===== Task input

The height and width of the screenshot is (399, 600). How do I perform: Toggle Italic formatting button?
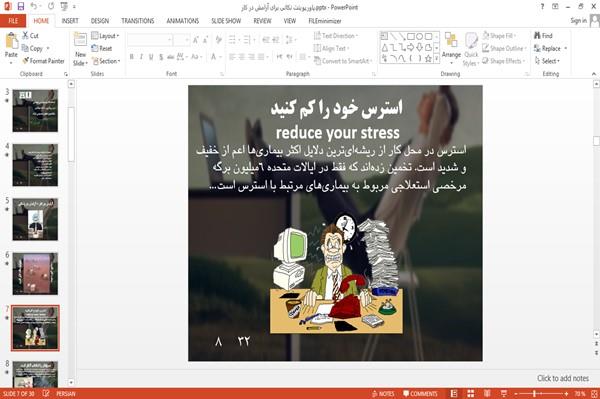[x=141, y=57]
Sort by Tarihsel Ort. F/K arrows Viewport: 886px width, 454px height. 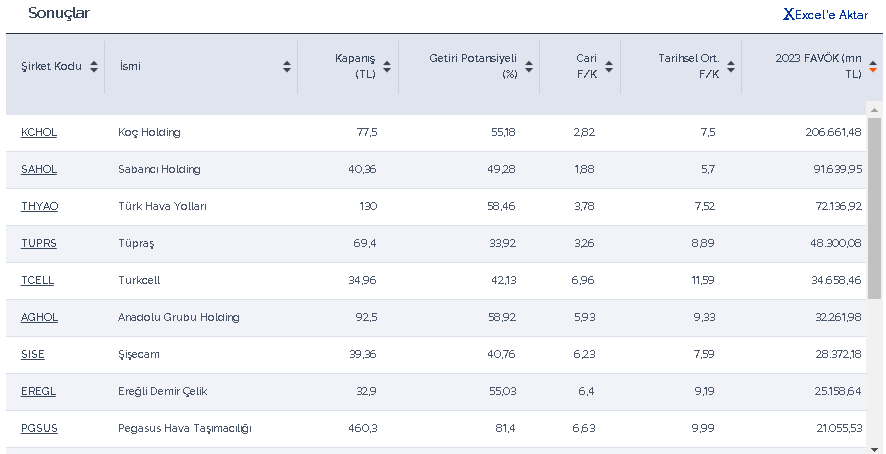731,67
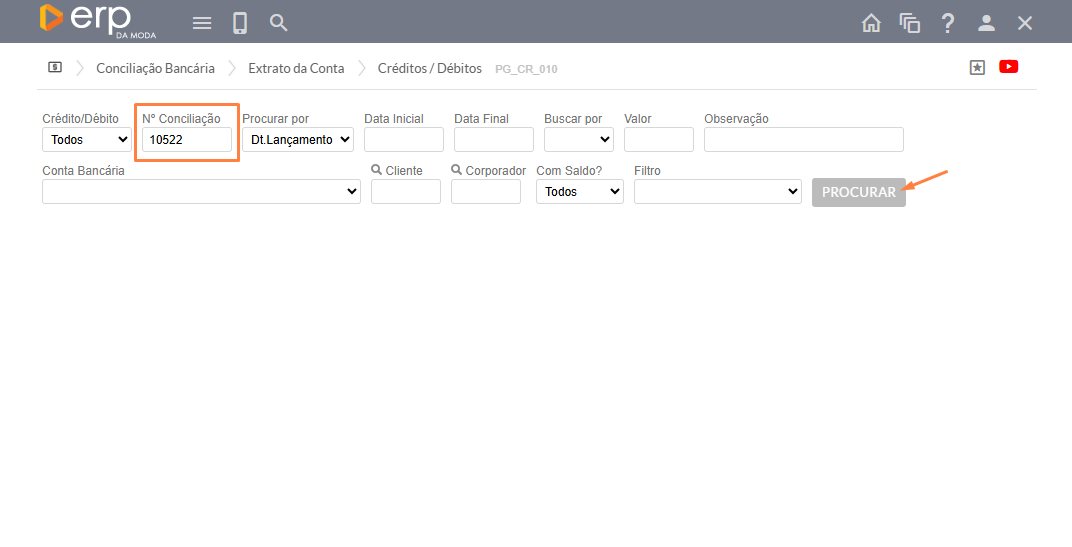Add page to favorites star icon
This screenshot has width=1072, height=547.
pos(977,67)
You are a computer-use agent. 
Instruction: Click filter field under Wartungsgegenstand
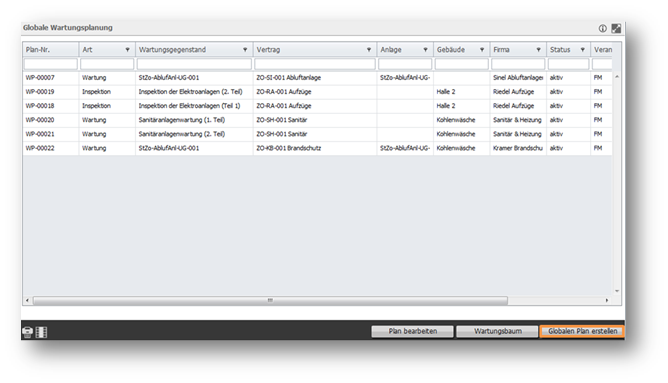[194, 64]
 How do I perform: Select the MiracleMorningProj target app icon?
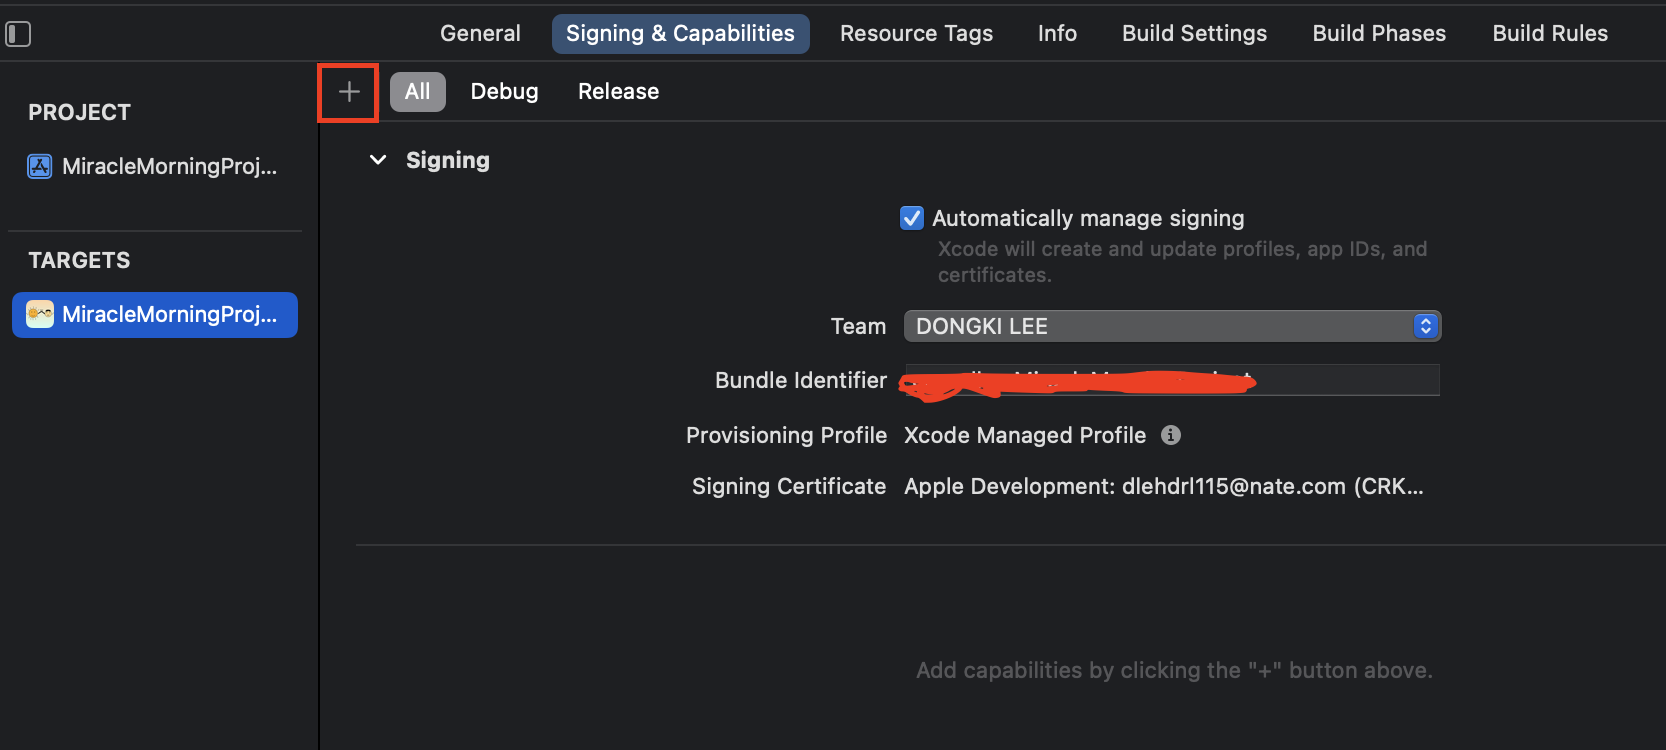pos(40,314)
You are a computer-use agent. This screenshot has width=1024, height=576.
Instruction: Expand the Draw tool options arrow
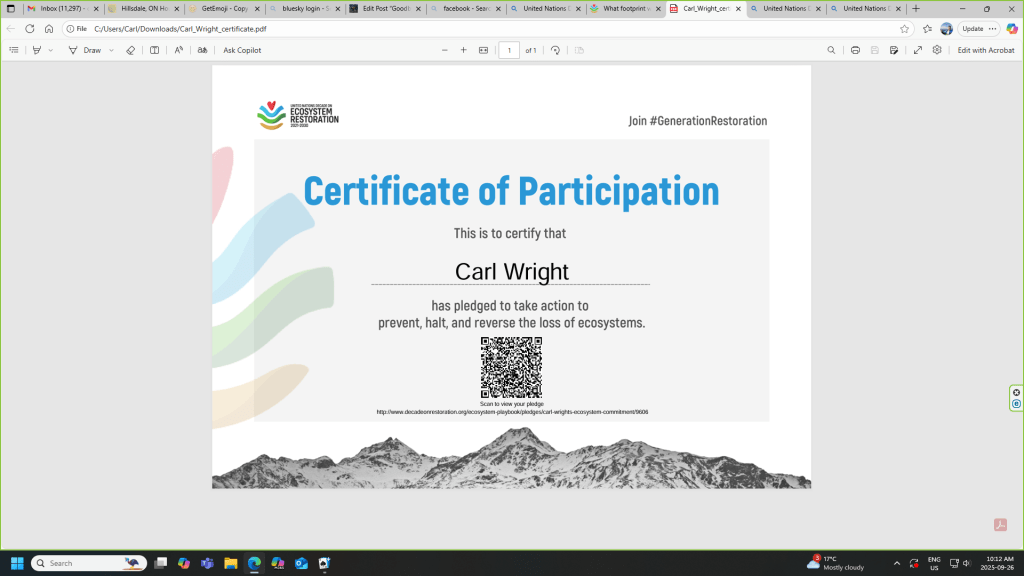(111, 50)
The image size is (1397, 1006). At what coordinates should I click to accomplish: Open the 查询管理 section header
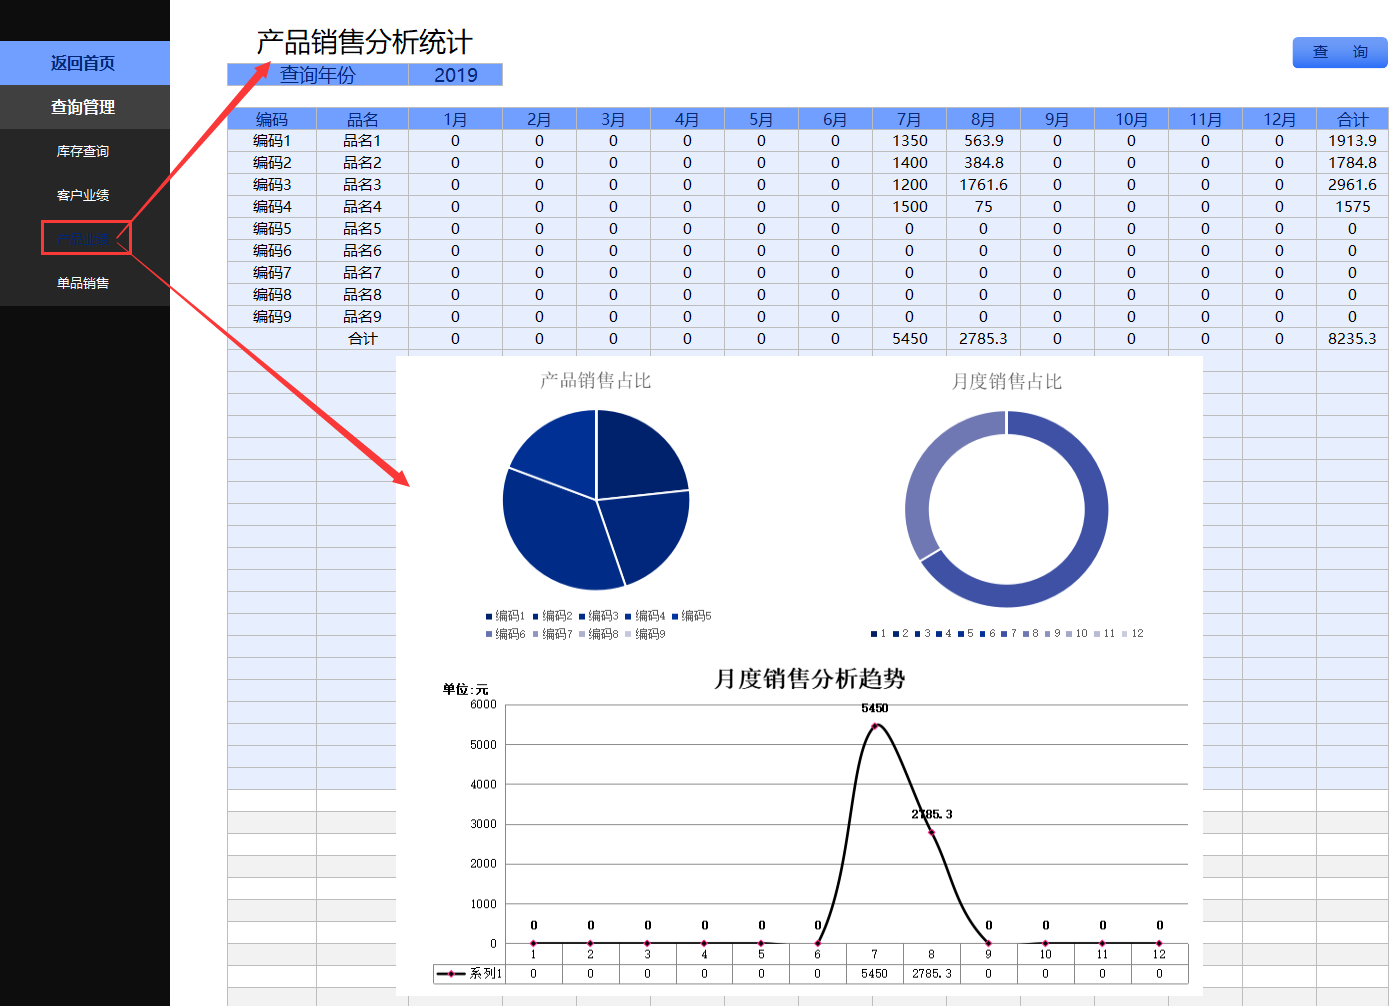point(84,107)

==========

> [What this task involves]: Looking at the entries above, find how many lines include the word "computer" and write that number alone.

> [Solved exercise]: 2